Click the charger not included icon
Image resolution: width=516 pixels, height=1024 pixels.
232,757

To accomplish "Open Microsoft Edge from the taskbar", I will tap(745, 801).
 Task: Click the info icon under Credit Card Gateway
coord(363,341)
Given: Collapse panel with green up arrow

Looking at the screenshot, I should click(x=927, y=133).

### THE EXERCISE
How many lines in the rows above contain the word "icon"? Reply with the number alone.

### ANSWER TO THIS EXERCISE
2